Figure 3. Localization of β₂-m in transgenic C. elegans strains.

Overlay of bright field and immunofluorescence images of head, vulva and tail of transgenic C. elegans strains. All animals depicted are 2 days adult worms. A specific β₂-m related signal (red, using a polyclonal anti human β₂-m antibody) was observed at the vulva muscles and anal sphincter muscle in the tail (red arrows) whereas no signal was observed in the head muscles. Scale bar, 50 µm.

Figure 4. Behavioural phenotypes of transgenic C. elegans strains.

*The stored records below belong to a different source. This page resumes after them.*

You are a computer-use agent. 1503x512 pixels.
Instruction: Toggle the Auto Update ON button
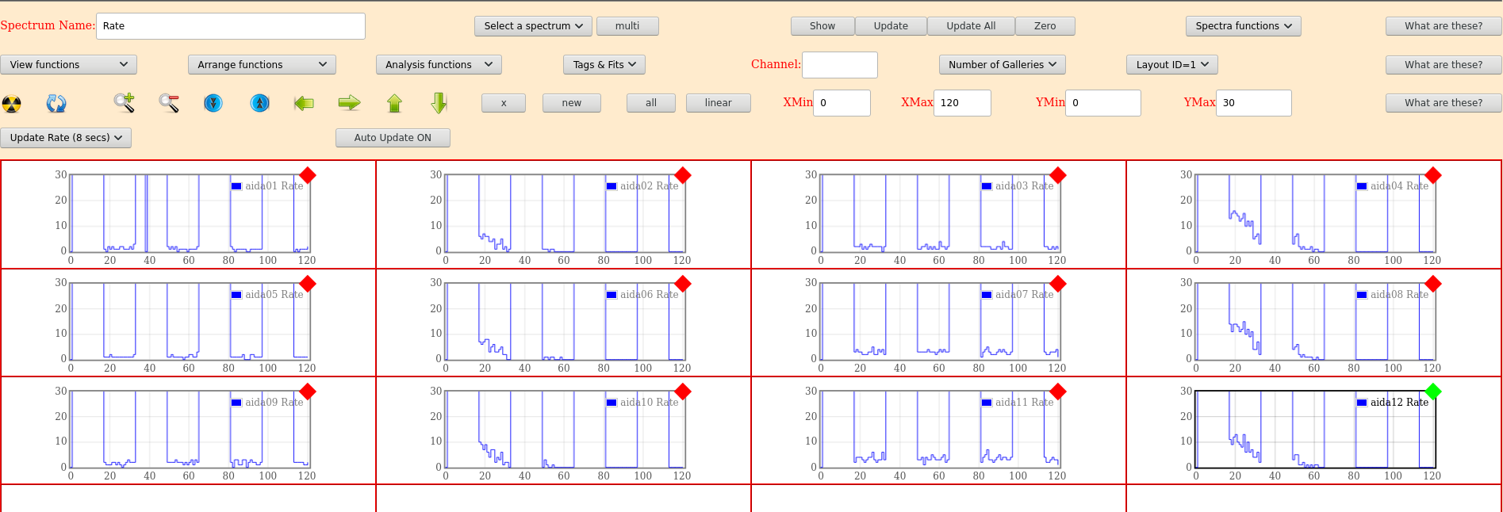point(393,138)
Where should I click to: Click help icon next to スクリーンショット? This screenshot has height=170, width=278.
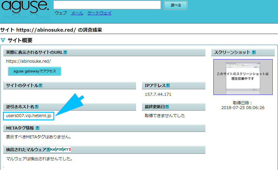point(254,52)
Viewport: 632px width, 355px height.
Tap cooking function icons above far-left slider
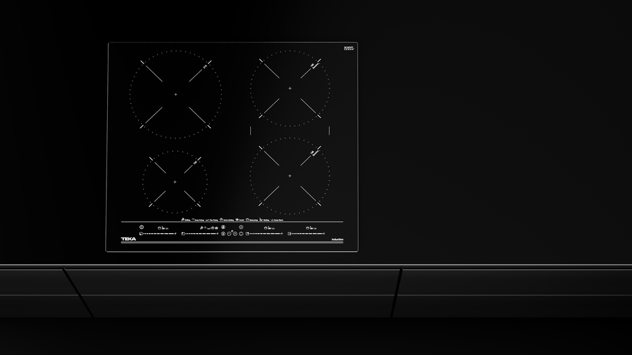coord(163,227)
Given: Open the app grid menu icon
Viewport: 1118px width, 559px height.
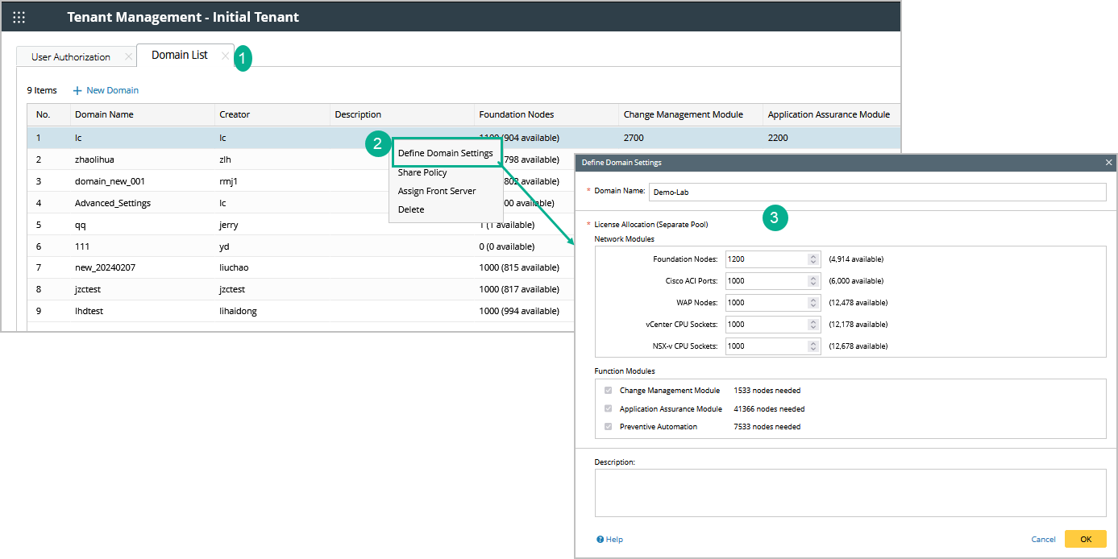Looking at the screenshot, I should coord(19,17).
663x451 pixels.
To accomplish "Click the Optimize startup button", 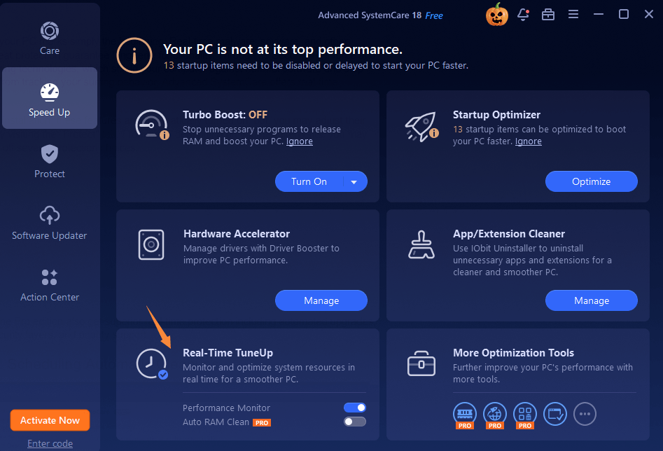I will (591, 181).
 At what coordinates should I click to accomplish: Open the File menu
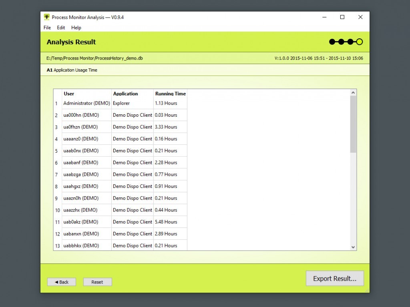[x=47, y=28]
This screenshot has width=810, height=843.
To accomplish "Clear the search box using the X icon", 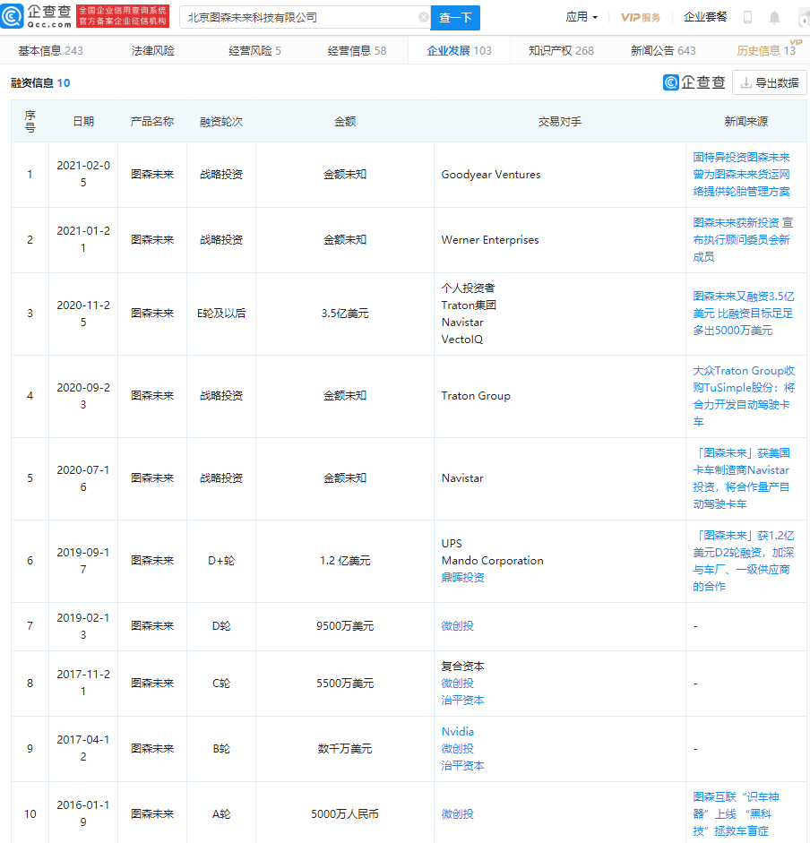I will click(423, 18).
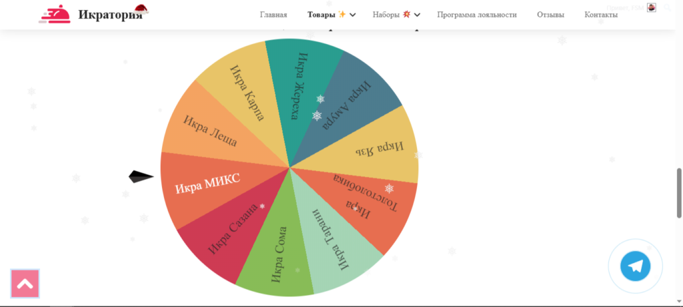Go to Главная menu item

click(273, 15)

(A) Larval growth of control worms (Vector), wild type β₂-m expressing worms (WT) and nematodes expressing P32G or 7–99 truncated form of β₂-m (ΔN6). One hundred synchronized eggs were placed into fresh NMG plates seeded with OP50 as food, and the number of L1/L2, L2/L3 and L4/adult worms were scored after 24, 48 and 72 hours, respectively. Data are expressed as percentage of total worms in the plate at each time point and are given as mean of three independent experiments (N = 300). (B) Correlation between oligomers of β₂-m and reduction in growth rate of transgenic C. elegans strains. Percentage of adult worms of each transgenic strain, scored 72 after egg synchronization, was correlated to the the amount of A11-positive oligomeric assemblies detected by dot blotting. Data of both graphic axes represent mean of three independent experiments. (C) Kaplan-Meier survival curves of transgenic hermaphrodite adult nematodes. Animals were placed in plates seeded with OP50 starting from L4, cultured at 20°C and transferred to fresh plates for each consecutive other days. Survival rate was scored every day and expressed as percent of survival. Plots are representative of three independent experiments (N = 30). (D) Body bends in liquid of transgenic worms. At least three independent assays were performed (N = 100 animals for each group). Data are given as mean of number of body bends/min ± SE, *p<0.05 and **p<0.01 vs. the vector, °°p<0.01 vs. WT, according to one-way ANOVA. (E) Superoxide anions production in control worms (Vector), wild type β₂-m expressing worms (WT) and in nematodes expressing P32G or 7–99 truncated form of β₂-m (ΔN6). Age-synchronized worms were collected in PBS containing 1.6 ml of 1% Tween 20 and colorimetric NBT assay was carried out as described in Materials and Methods. Results show the fold increase in superoxide production calculated as NBT absorbance/mg of proteins (% NBT) compared to Vector; *p<0.05 vs. vehicle and ° p<0.05 vs. WT, according to one-way ANOVA. Error bars indicate SD.

Figure 5. Effect of tetracycline on β₂-m induced locomotory defect in transgenic C. elegans strains.

Egg-synchronized control worms (vector), wild type β₂-m expressing worms (WT), P32G-mutated β₂-m and ΔN6-truncated β₂-m expressing nematodes (ΔN6) were placed at 20°C into fresh NMG plates seeded with tetracycline-resistant E. coli. At their L3/L4 larval stage, animals were fed with 50–100 µM tetracycline hydrochloride or 100 µM doxycycline (100 µl/plate). Body bends in liquid were scored after 24 hours. At least three independent assays were performed. Data are mean of number of body bends/min ± SD; **p<0.01 vs. the Vector, °°p<0.01 vs. the respective untreated group, according to one-way ANOVA (N = 60 animals for each group).